3-1.3.5 Fluorometric Quantification:

Fluorometric method applies fluorescence dyes to detect the presence and concentration of a class of nucleic acid (DNA or RNA). This method is more sensitive and less prone to contaminants than UV spectroscopy.

An assay using Hoechst 33258 dye is specific for DNA because it is less sensitive to detect RNA. This assay is commonly used for rapid measurement of low quantities of DNA, with a detection limit of ~ 1 ng DNA. It is useful for the measurement of both small and large amounts of DNA (verifying DNA concentrations prior to performing electrophoretic separations and Southern blots) because this assay accurately quantifies a broad range of DNA concentrations from10 ng/ml to15 μg/ml. The Hoechst 33258 assay can also be employed for measuring products of the polymerase chain reaction (PCR) synthesis.

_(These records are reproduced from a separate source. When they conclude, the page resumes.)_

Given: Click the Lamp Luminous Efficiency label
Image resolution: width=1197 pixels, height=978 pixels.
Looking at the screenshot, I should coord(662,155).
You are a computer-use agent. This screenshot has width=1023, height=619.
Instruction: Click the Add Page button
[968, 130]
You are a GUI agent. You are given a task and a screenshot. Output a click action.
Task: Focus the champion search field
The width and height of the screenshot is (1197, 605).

Hoechst 33258 is non-intercalating reagent and binds to the minor groove of the DNA with a preference for AT sequences (Portugal and Waring, 1988). The binding to the minor groove has is dependent upon a combination of structural preferences (eg., the minor groove with a series of contiguous AT base pairs is more narrow). (Neidle (2001) ,Like other minor groove binding ligands, Hoechst 33258 is positively charged and thus form electrostatic interaction with the negative potential of stretch of AT base pairs. Upon binding to the minor groove of the double helix DNA, the fluorescence characteristics of Hoechst 33258 change dramatically, showing a large increase in emission at ~ 458 nm.

According to Daxhelet et al, the fluorochrome 4' ,6-diamidino-2-phenylindole (DAPI) has similar characteristics to H33258 and binds to the minor groove as well. DAPI is also appropriate for DNA or RNA quantitation, although it is not as commonly used as Hoechst 33258. DAPI is excited with a peak at 344 nm. Emission is detected at around 466 nm for DNA, similar to Hoechst 33258 but for RNA the peak shifts to ~500 nm.